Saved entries
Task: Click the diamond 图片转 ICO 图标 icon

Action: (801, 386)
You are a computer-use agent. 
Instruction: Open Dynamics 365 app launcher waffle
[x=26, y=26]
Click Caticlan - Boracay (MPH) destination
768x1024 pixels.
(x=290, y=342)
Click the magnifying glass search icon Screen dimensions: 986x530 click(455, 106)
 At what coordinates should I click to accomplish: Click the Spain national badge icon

● Exercise
Output every line of the data again, exactly.

● Written reply
Task: Click the diamond 图片转 ICO 图标 icon

Action: (801, 386)
You are a computer-use agent. 
Instruction: Open Dynamics 365 app launcher waffle
[x=26, y=26]
Click Caticlan - Boracay (MPH) destination
768x1024 pixels.
(x=290, y=342)
Click the magnifying glass search icon Screen dimensions: 986x530 click(455, 106)
 At what coordinates should I click to accomplish: Click the Spain national badge icon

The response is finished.